Material to process: Begin

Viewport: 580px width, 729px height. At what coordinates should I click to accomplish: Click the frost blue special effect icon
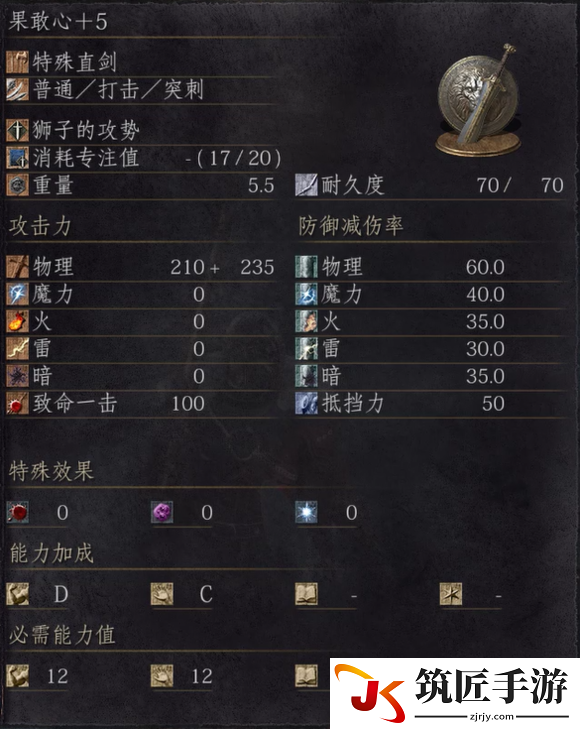click(x=306, y=512)
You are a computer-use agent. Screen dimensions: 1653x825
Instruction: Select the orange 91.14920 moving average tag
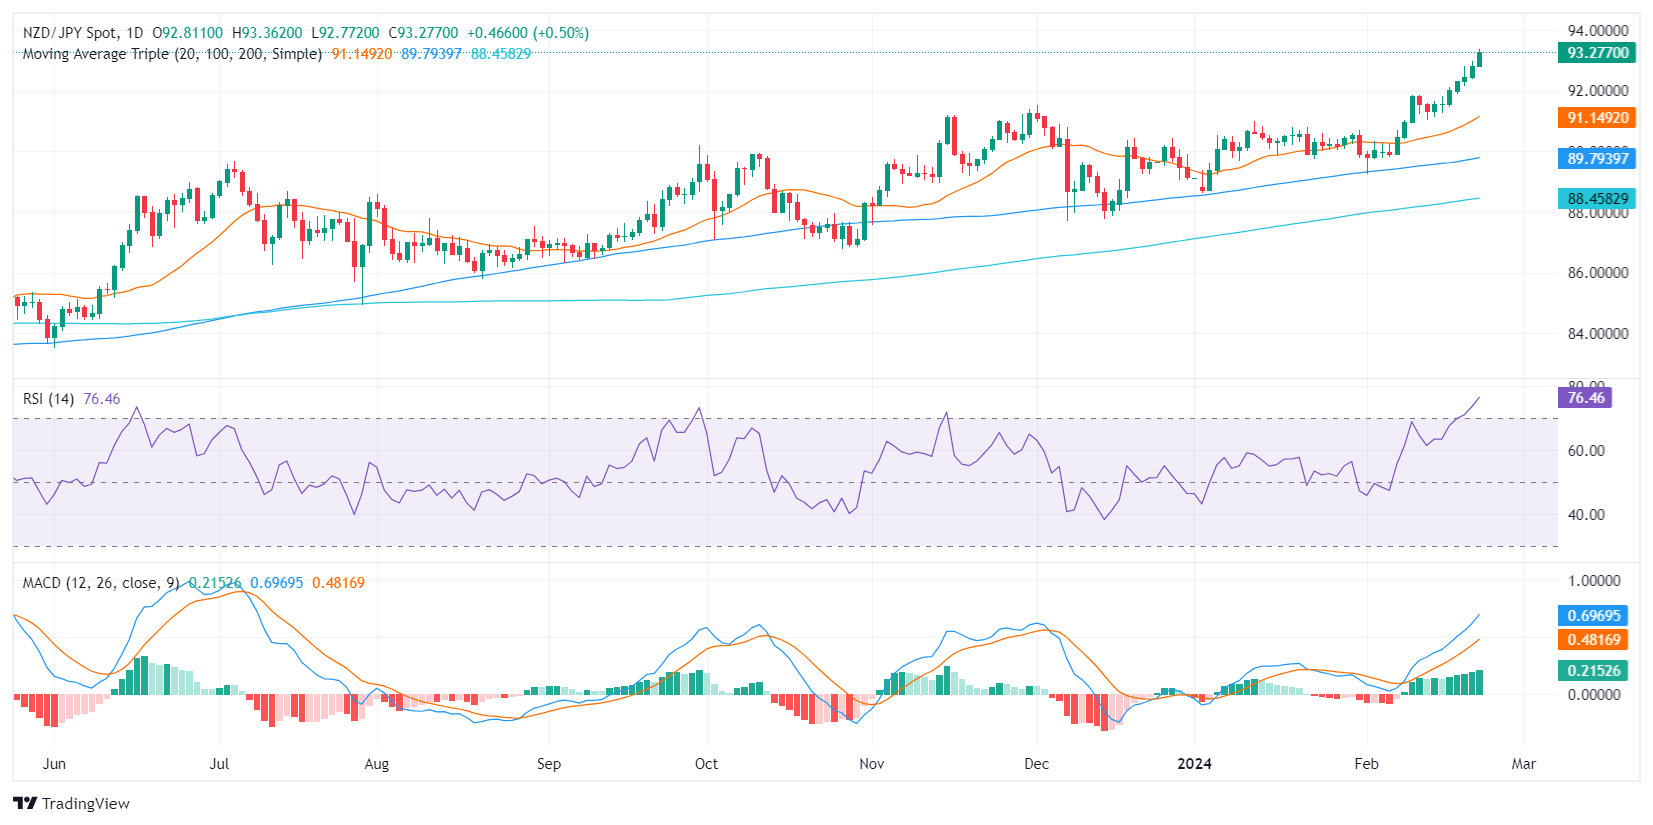click(x=1596, y=118)

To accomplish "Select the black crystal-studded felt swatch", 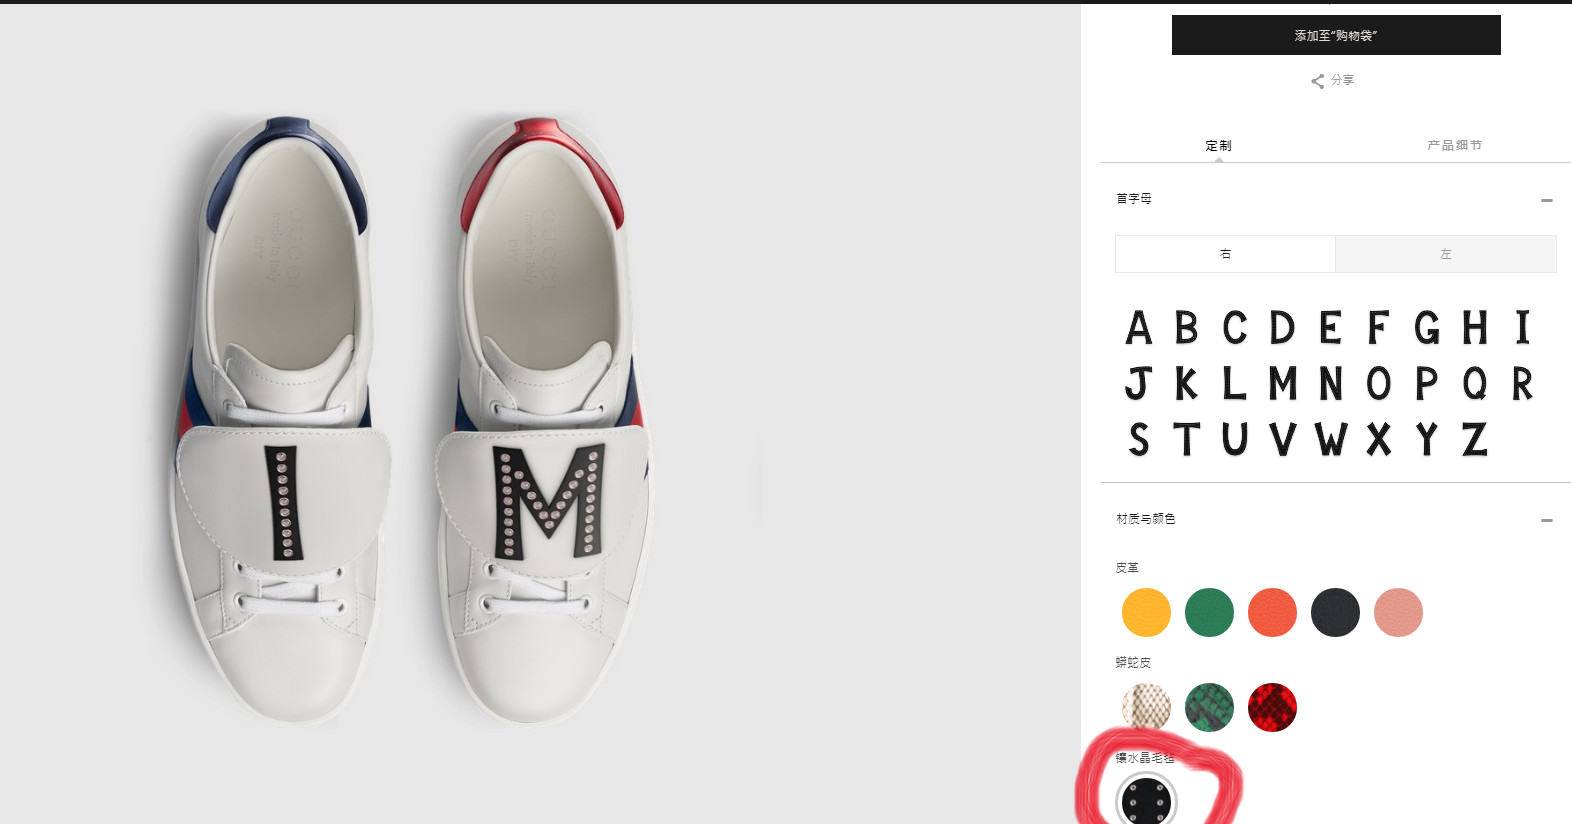I will 1146,800.
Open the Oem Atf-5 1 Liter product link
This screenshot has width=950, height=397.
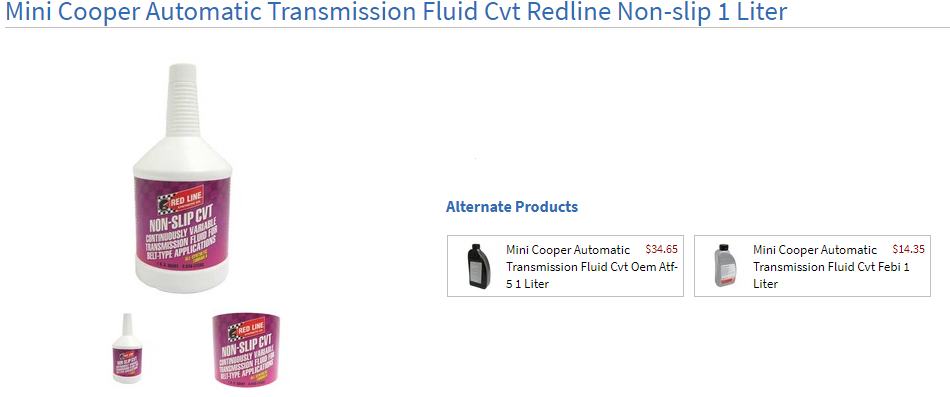pyautogui.click(x=592, y=267)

Material to process: End

■ **The task**:
Once the line containing "Open the Oem Atf-5 1 Liter product link" is found, transcribe it and every line after it to the end of the records, exactly and with no pictures.

■ **Answer space**:
Open the Oem Atf-5 1 Liter product link
This screenshot has width=950, height=397.
pyautogui.click(x=592, y=267)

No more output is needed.